Par: Marco BARATTO ★

À Jumilla, petite ville de la région de Murcie, une mesure a été adoptée interdisant aux musulmans d’utiliser les espaces publics pour célébrer les fêtes religieuses de l’Eid. La décision, proposée par le Parti Populaire et soutenue par Vox, intervient quelques semaines seulement après des émeutes anti-migrants à Torre Pacheco, à soixante-dix milles de là, déclenchées à la suite d’une agression attribuée à trois hommes d’origine marocaine.

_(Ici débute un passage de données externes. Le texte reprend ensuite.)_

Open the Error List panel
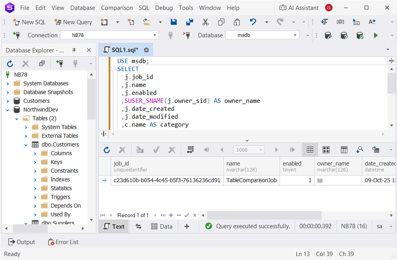Viewport: 397px width, 260px height. coord(63,242)
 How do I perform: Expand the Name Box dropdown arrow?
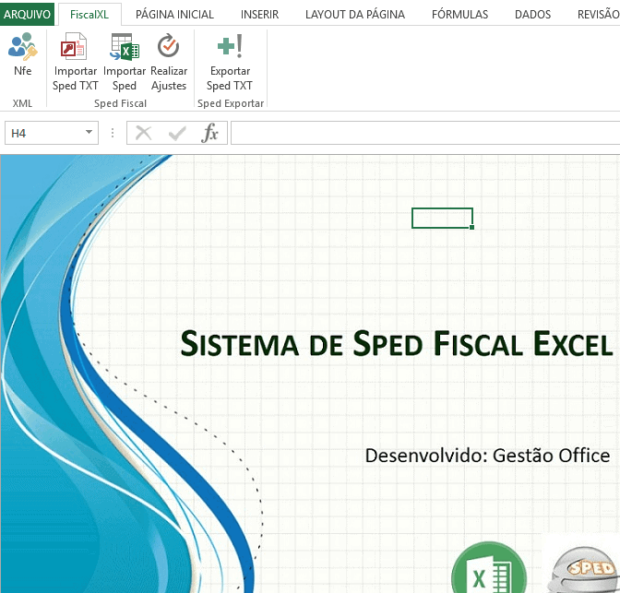pyautogui.click(x=89, y=134)
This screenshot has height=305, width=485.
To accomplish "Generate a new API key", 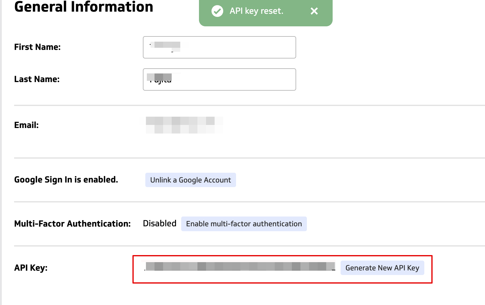I will click(382, 268).
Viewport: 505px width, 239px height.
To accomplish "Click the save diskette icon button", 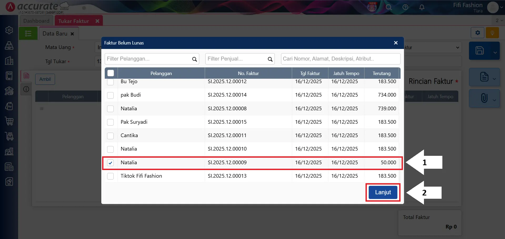I will pyautogui.click(x=479, y=51).
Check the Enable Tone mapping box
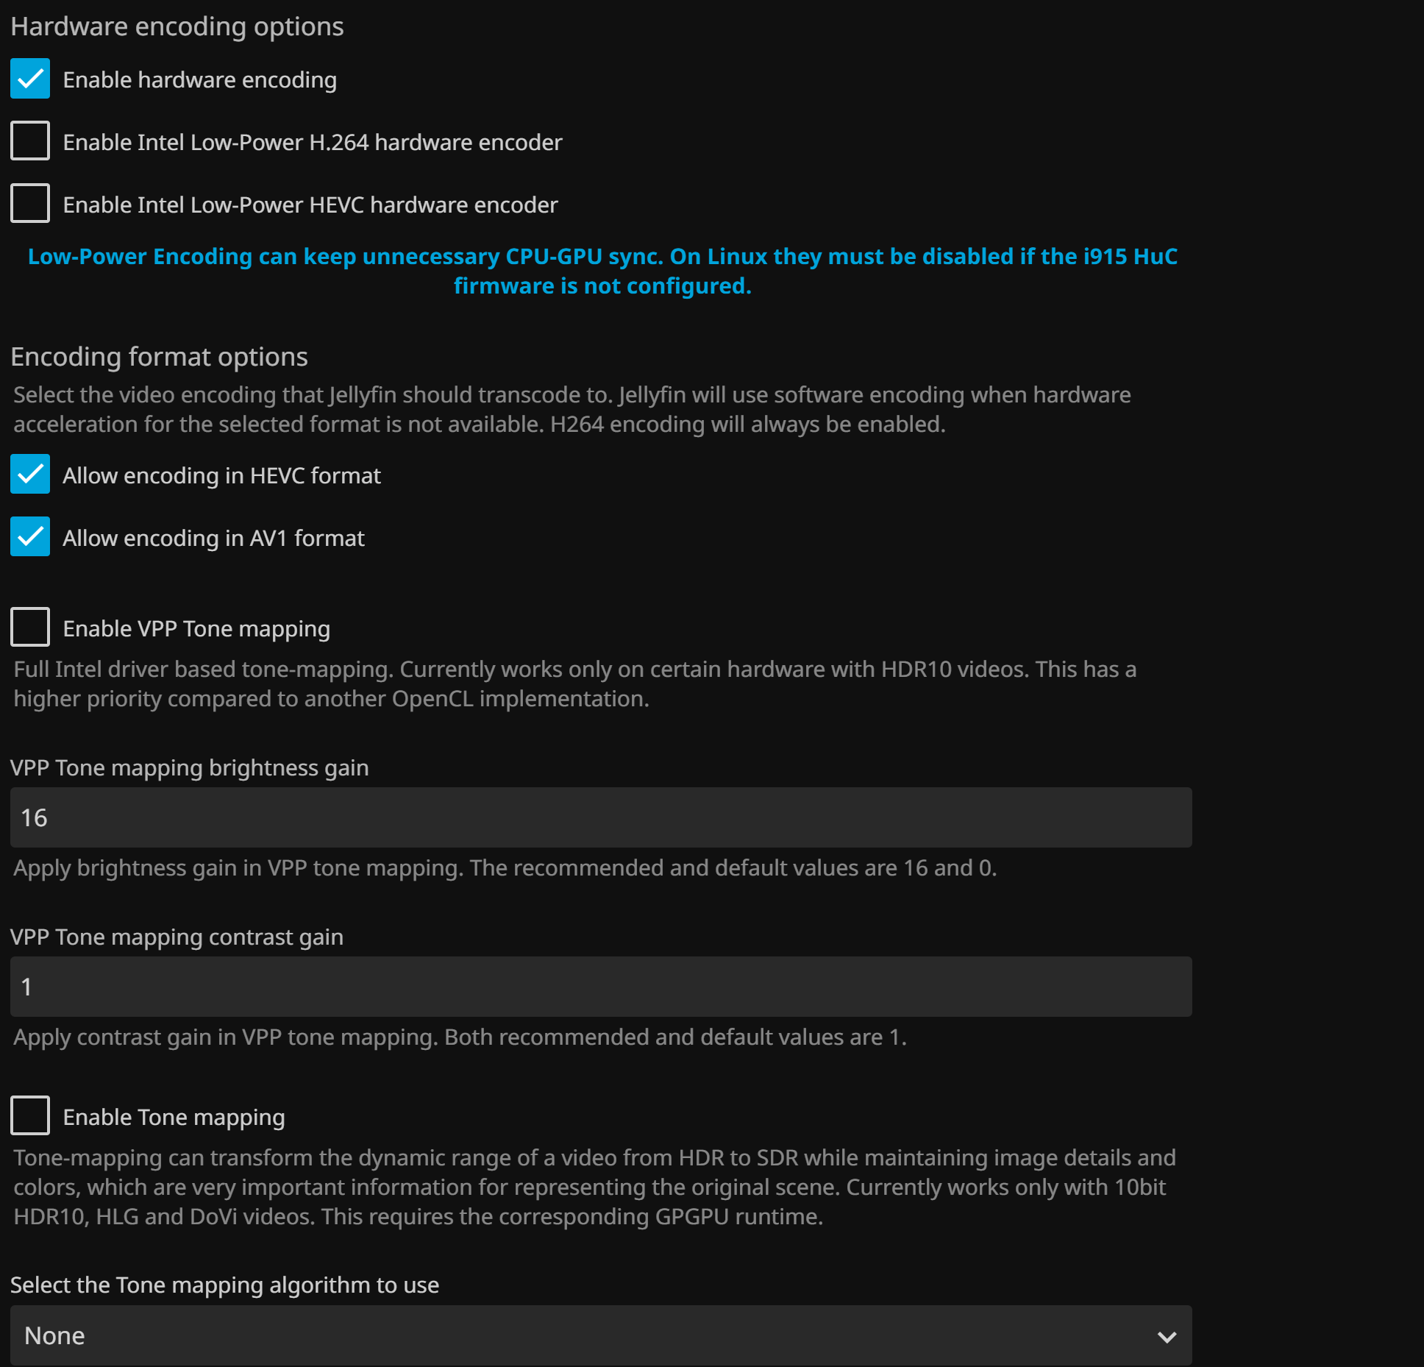The height and width of the screenshot is (1367, 1424). (x=30, y=1116)
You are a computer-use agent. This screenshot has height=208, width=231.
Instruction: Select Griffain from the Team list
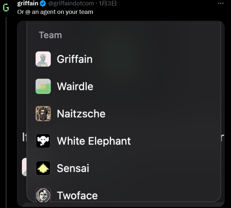pyautogui.click(x=75, y=59)
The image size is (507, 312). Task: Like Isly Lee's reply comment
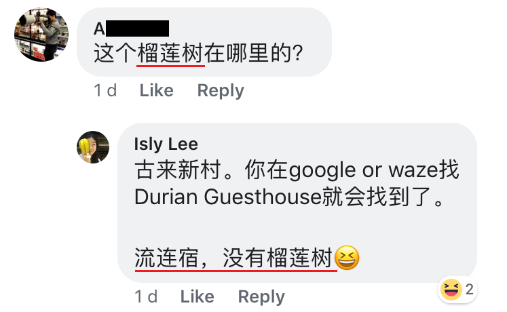(x=198, y=296)
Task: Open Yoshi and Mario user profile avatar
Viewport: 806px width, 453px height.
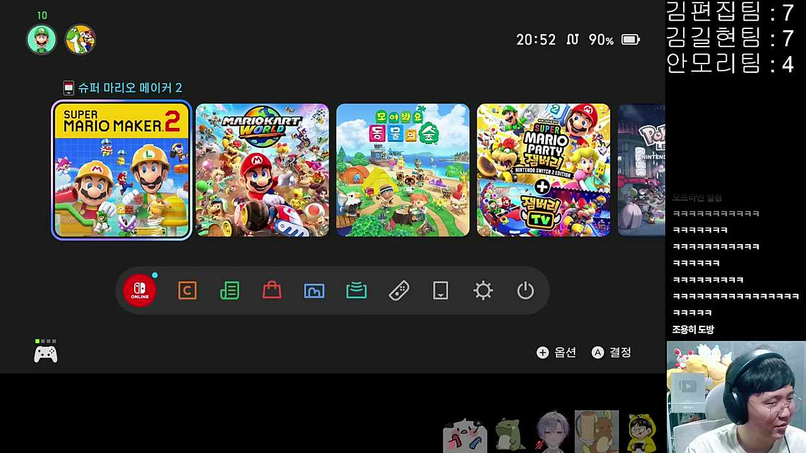Action: click(x=80, y=40)
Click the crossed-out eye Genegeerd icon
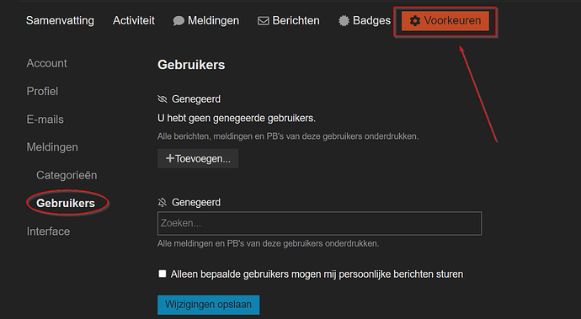 click(163, 99)
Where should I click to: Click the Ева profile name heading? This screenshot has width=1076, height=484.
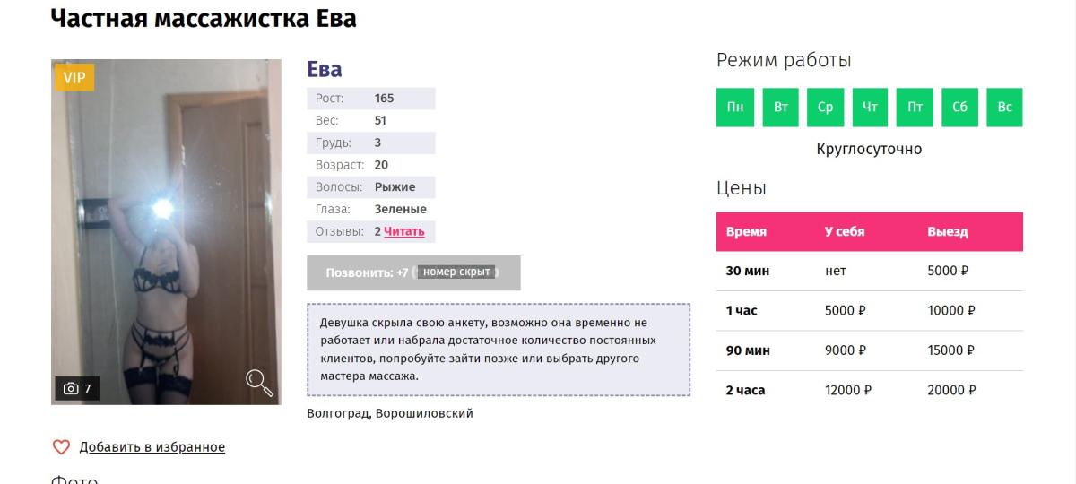[325, 69]
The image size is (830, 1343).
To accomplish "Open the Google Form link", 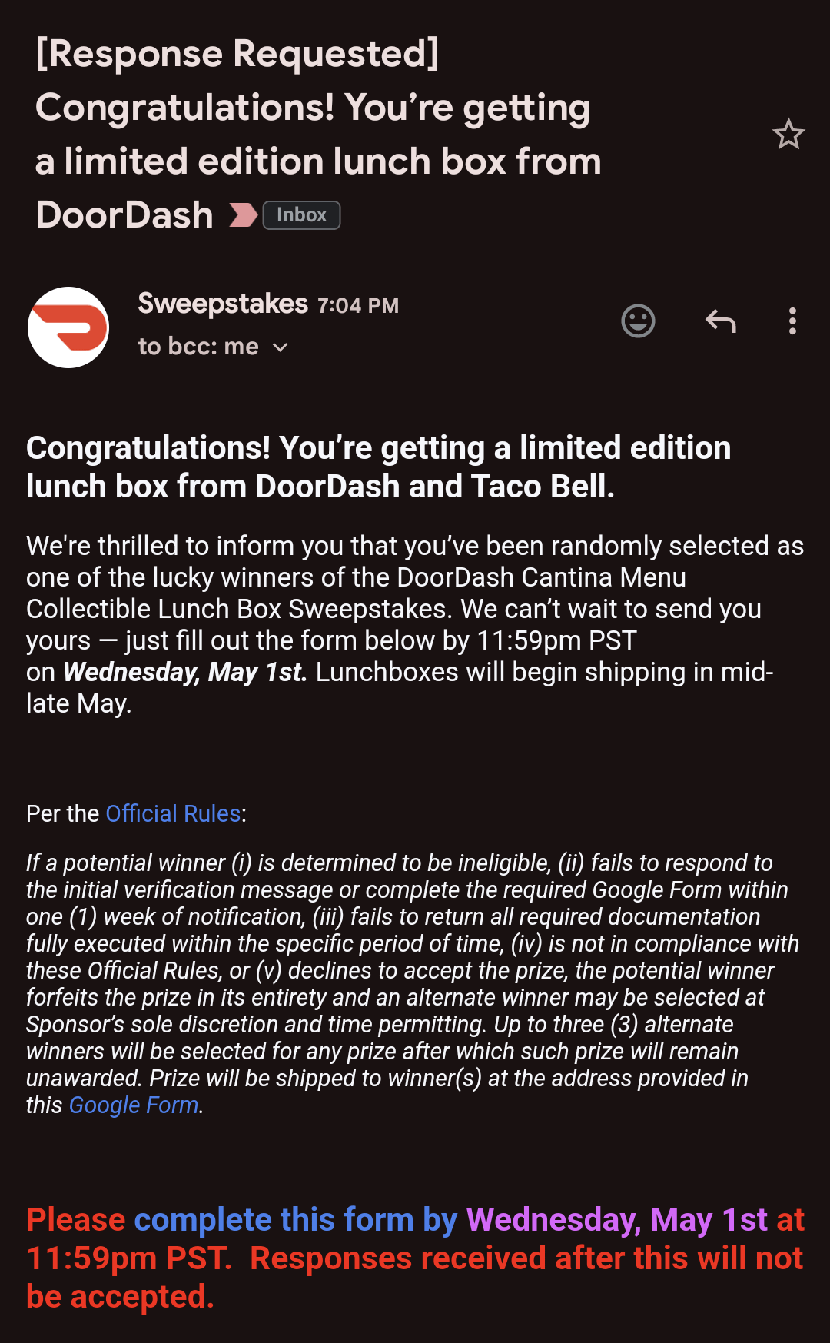I will click(134, 1105).
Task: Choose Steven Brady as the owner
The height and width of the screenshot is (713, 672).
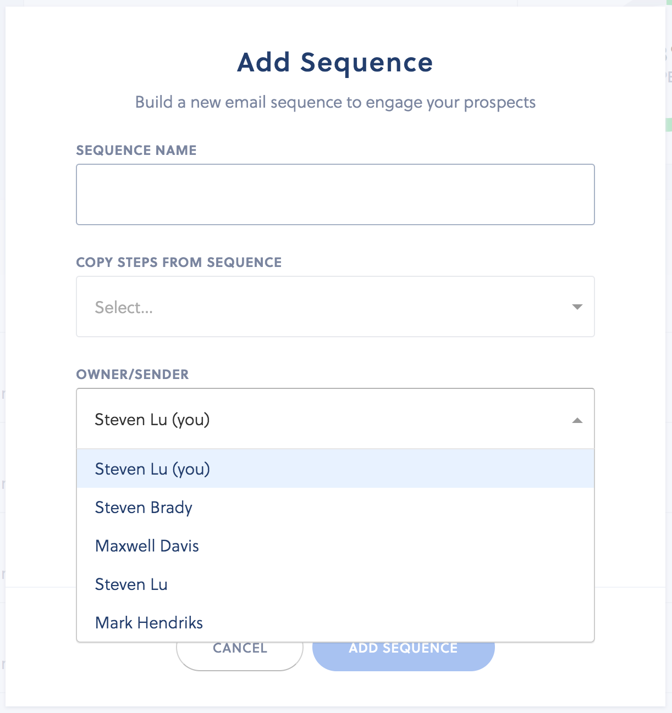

La formulation du texte interdit l’utilisation des gymnases, centres civiques et autres structures pour des «activités religieuses, culturelles ou sociales étrangères à notre identité», sauf si elles sont officiellement organisées par le conseil municipal. Mais le message politique qui se cache derrière ces mots est tout sauf neutre : pour de nombreux observateurs, il s’agit d’une attaque directe contre les traditions islamiques et contre un principe fondamental de la Constitution espagnole — la liberté de religion.
Sans surprise, le parti Vox a célébré la mesure sur les réseaux sociaux, déclarant : « Grâce à Vox, la première mesure interdisant les fêtes islamiques dans les espaces publics espagnols a été adoptée. L’Espagne est et sera toujours la terre des chrétiens. ».
Ces paroles résonnent comme un signal d’alarme. Car l’Espagne fut aussi la terre de l’Andalousie musulmane, carrefour de savoirs, de coexistence et de tolérance entre musulmans, chrétiens et juifs. C’est précisément l’usage politique de la religion catholique qui, dans les siècles passés, a effacé cet héritage : d’abord en expulsant les musulmans, puis en persécutant et expulsant les juifs.
Aujourd’hui, l’histoire semble se répéter sous de nouvelles formes. Des mouvements politiques qui se proclament « défenseurs de la chrétienté » utilisent en réalité le nom du Christ comme outil de division, de discrimination et de peur.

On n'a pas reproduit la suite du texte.